**TASK TO CARRY OUT**. An exact copy of the data is required, with no pictures in it.

**INFORMATION SUPPLIED**.

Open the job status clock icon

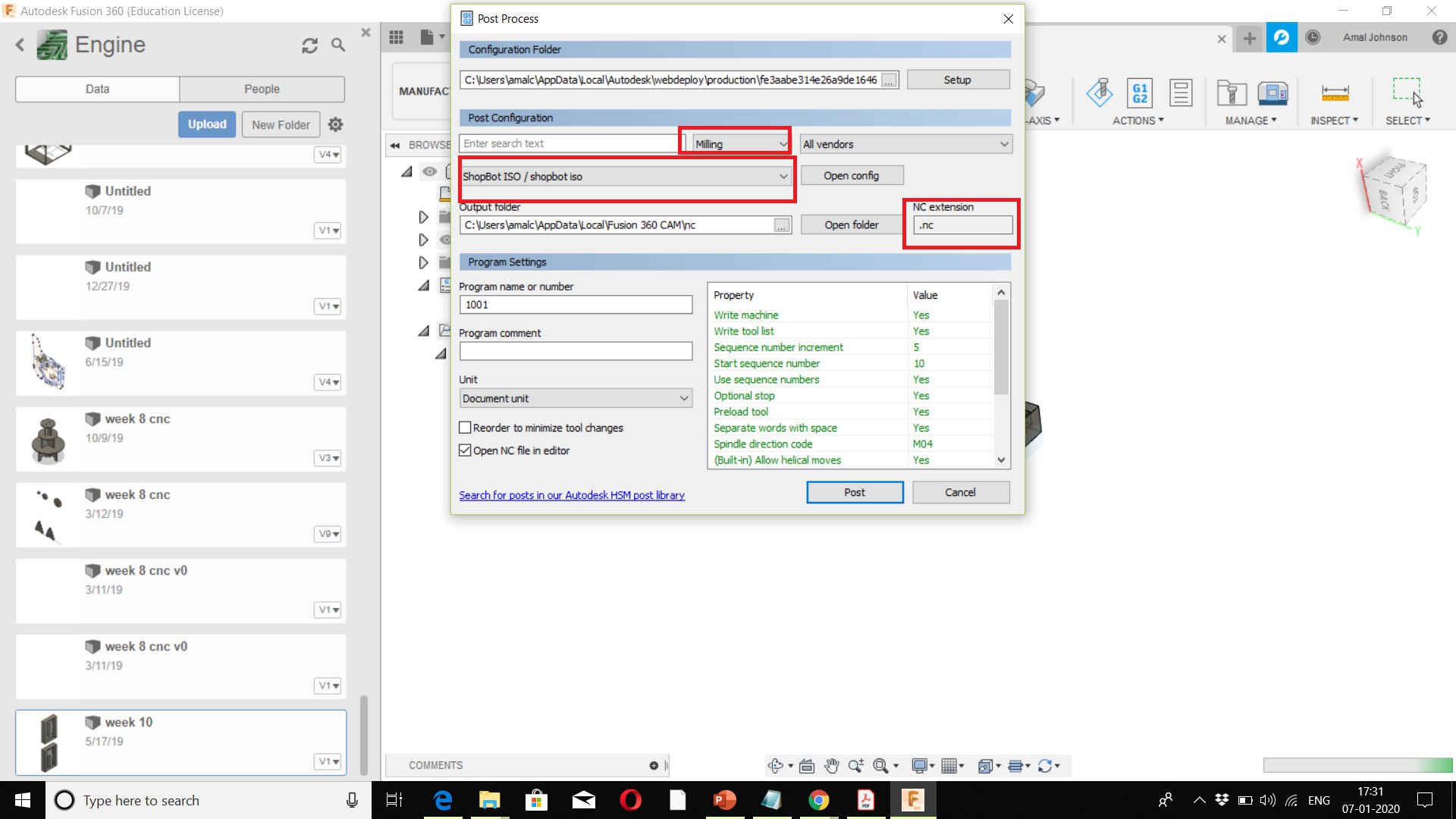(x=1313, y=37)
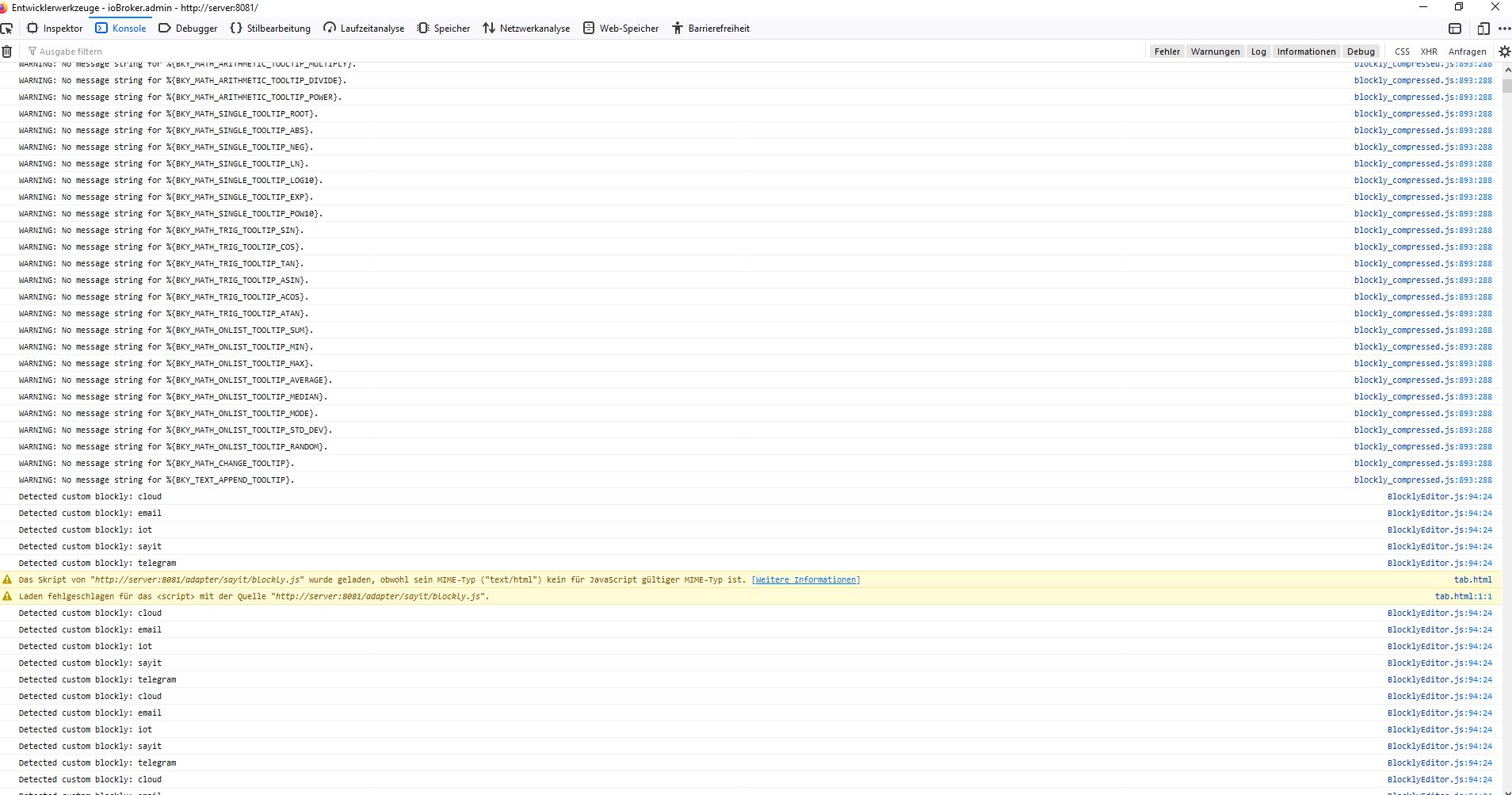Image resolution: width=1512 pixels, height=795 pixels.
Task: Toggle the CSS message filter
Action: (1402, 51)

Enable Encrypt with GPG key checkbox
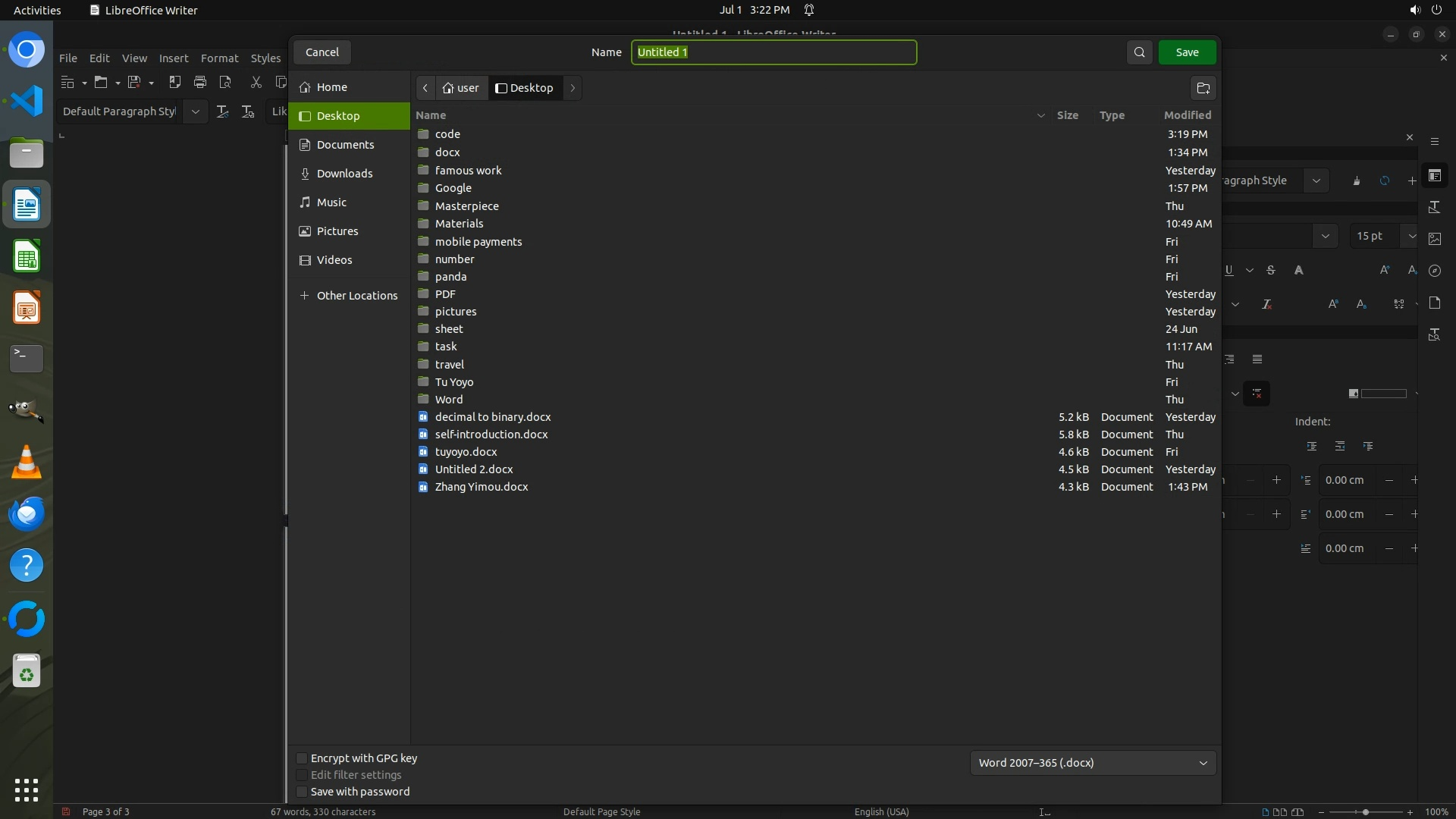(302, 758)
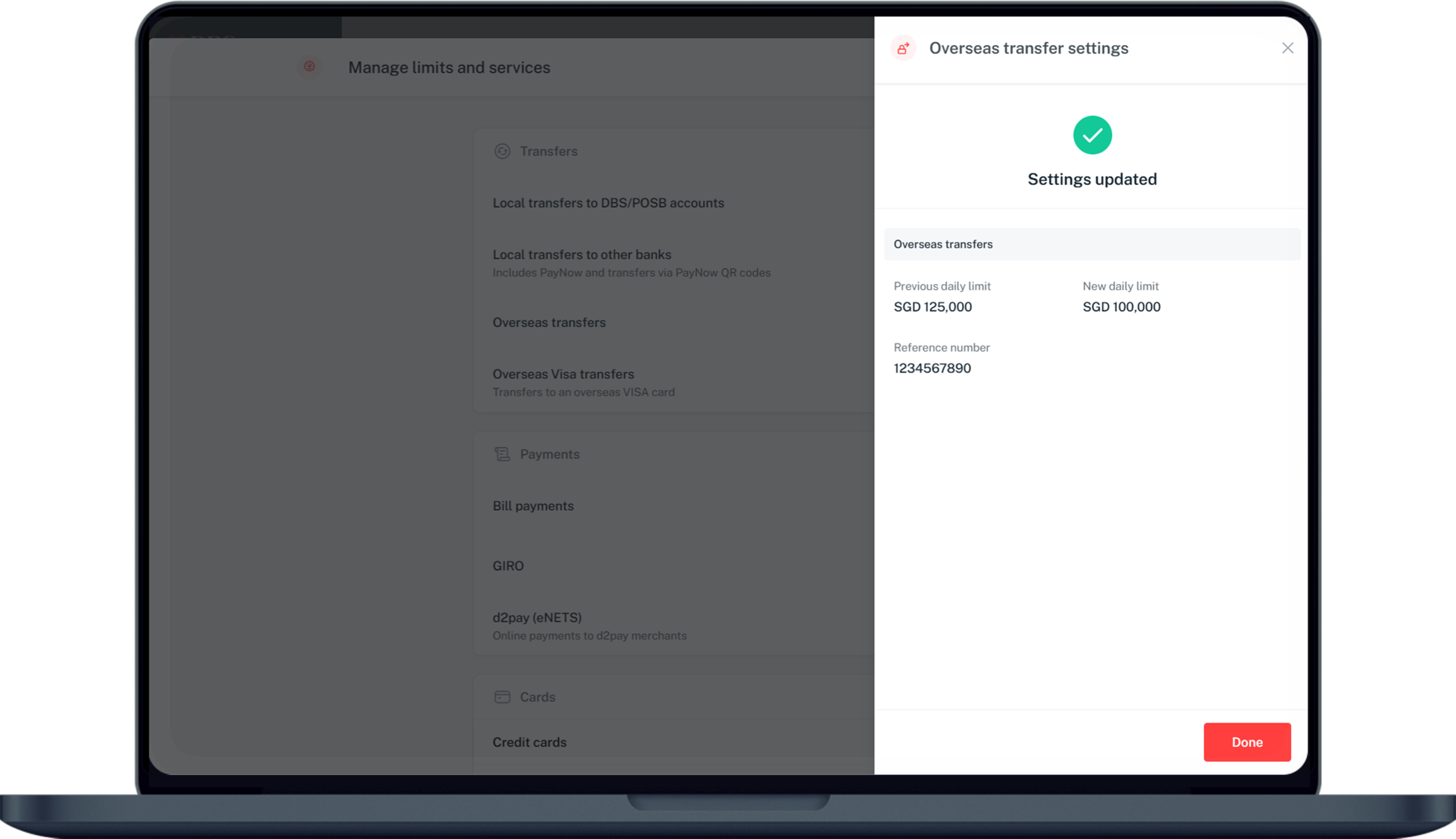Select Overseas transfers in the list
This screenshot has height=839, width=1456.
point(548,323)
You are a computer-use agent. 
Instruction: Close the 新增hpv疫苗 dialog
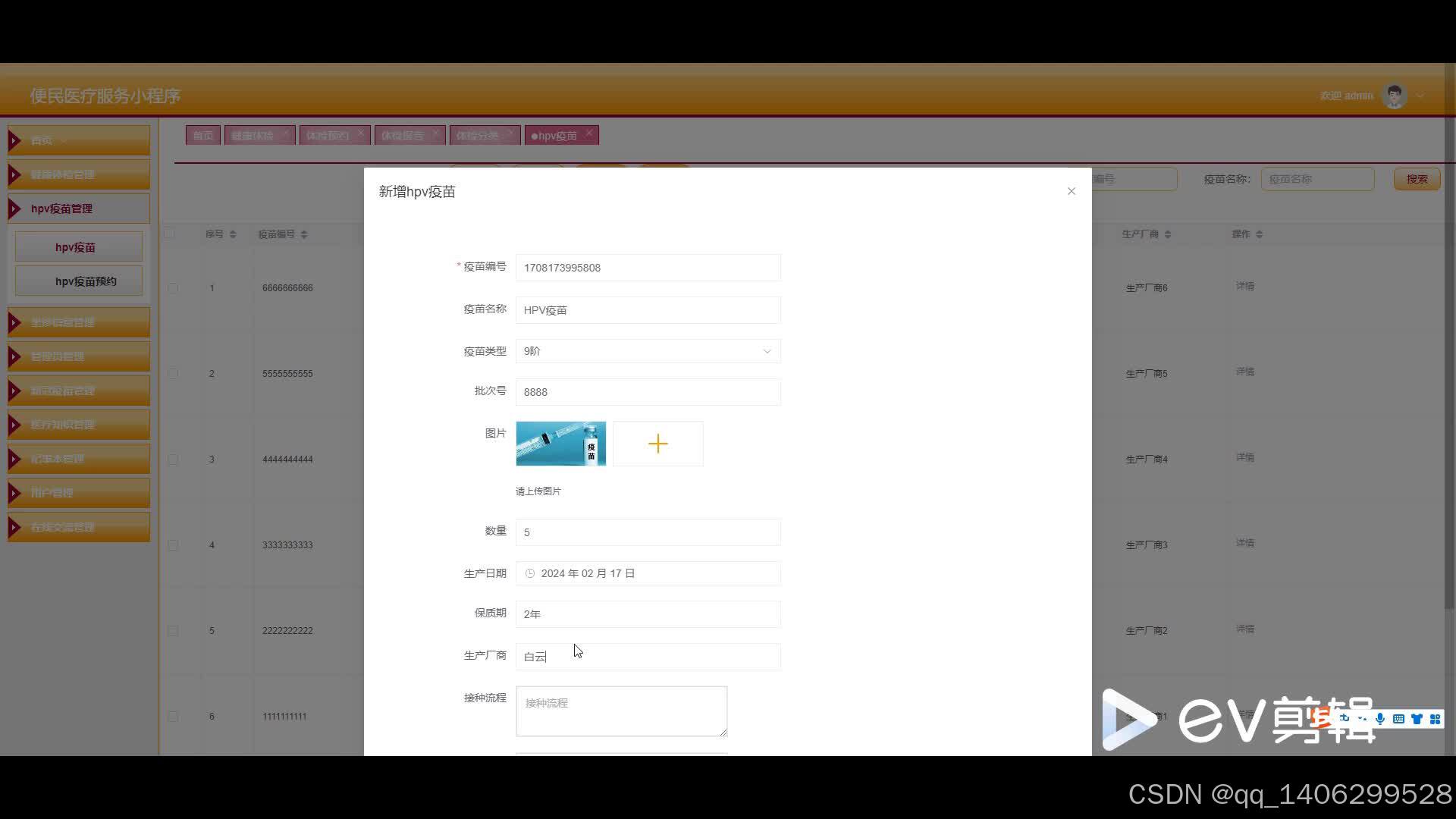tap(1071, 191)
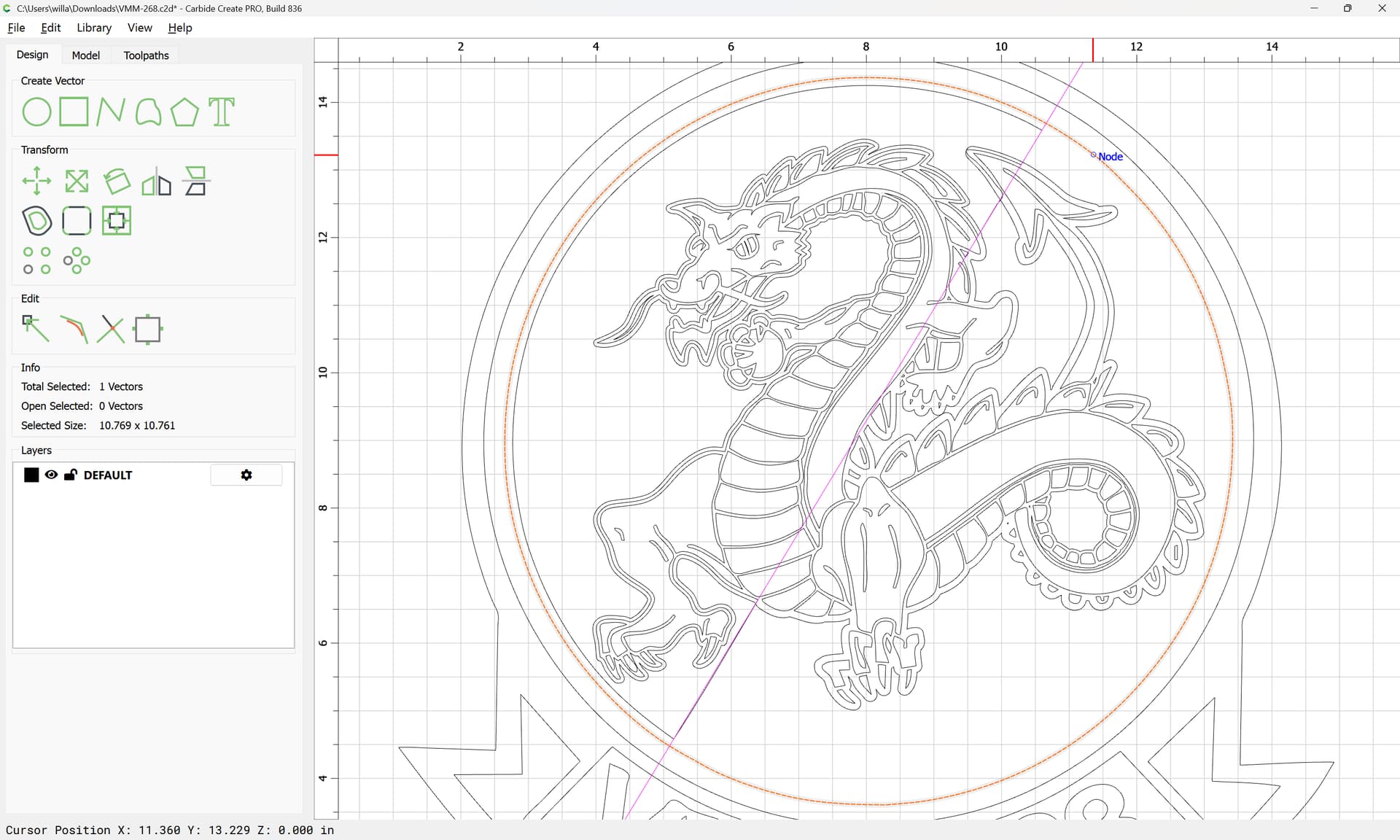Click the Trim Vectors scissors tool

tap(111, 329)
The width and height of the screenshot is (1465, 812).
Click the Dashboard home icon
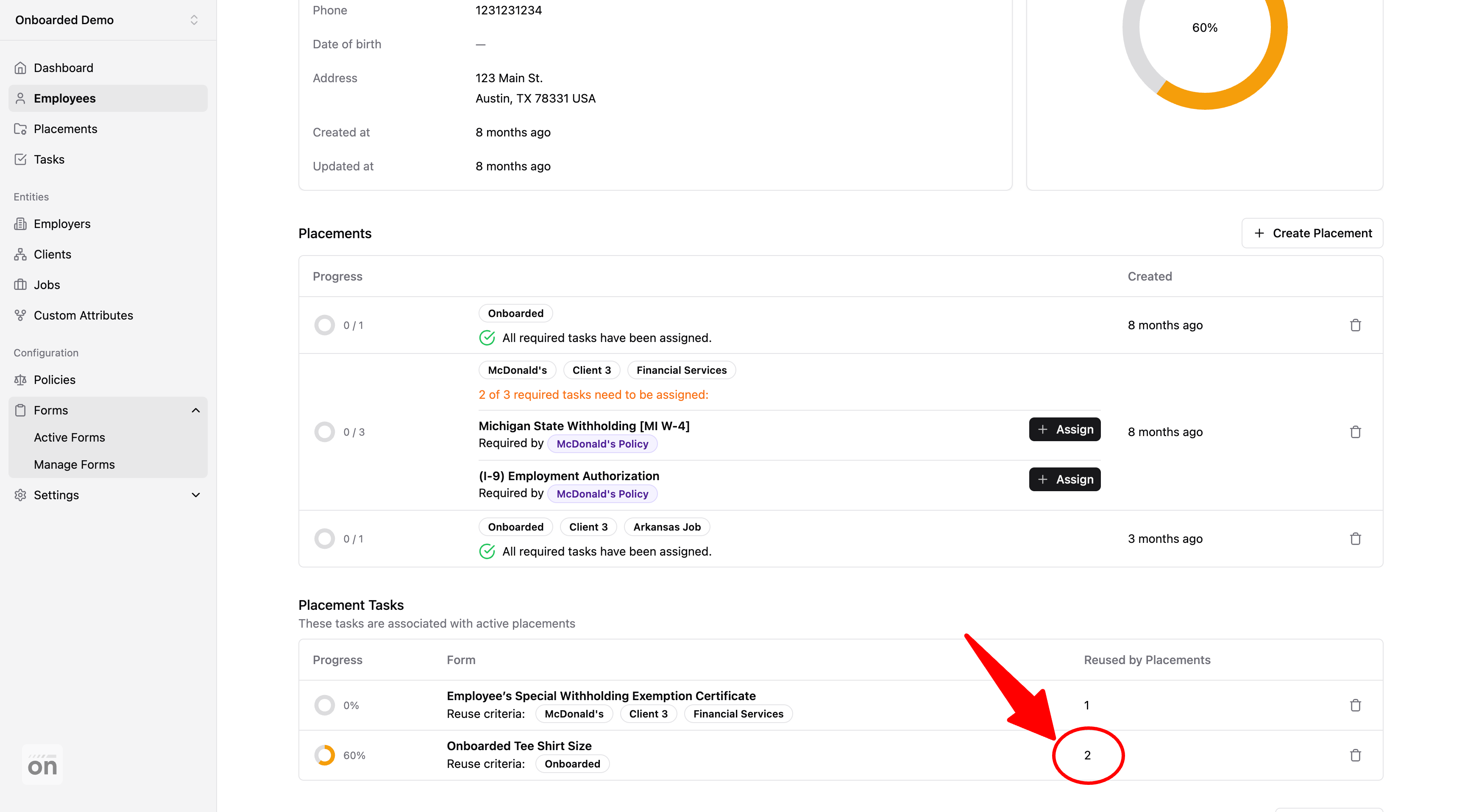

**RESPONSE TO THIS TASK**.
Open the job status clock icon

(x=1313, y=37)
Image resolution: width=1512 pixels, height=795 pixels.
Task: Toggle the CSS message filter
Action: (1402, 51)

Enable Encrypt with GPG key checkbox
(302, 758)
Select Overseas transfers in the list
This screenshot has height=839, width=1456.
point(548,323)
You are a computer-use agent. 
Instruction: Close the 新增hpv疫苗 dialog
tap(1071, 191)
Click the Trim Vectors scissors tool

tap(111, 329)
The width and height of the screenshot is (1465, 812).
Click the Dashboard home icon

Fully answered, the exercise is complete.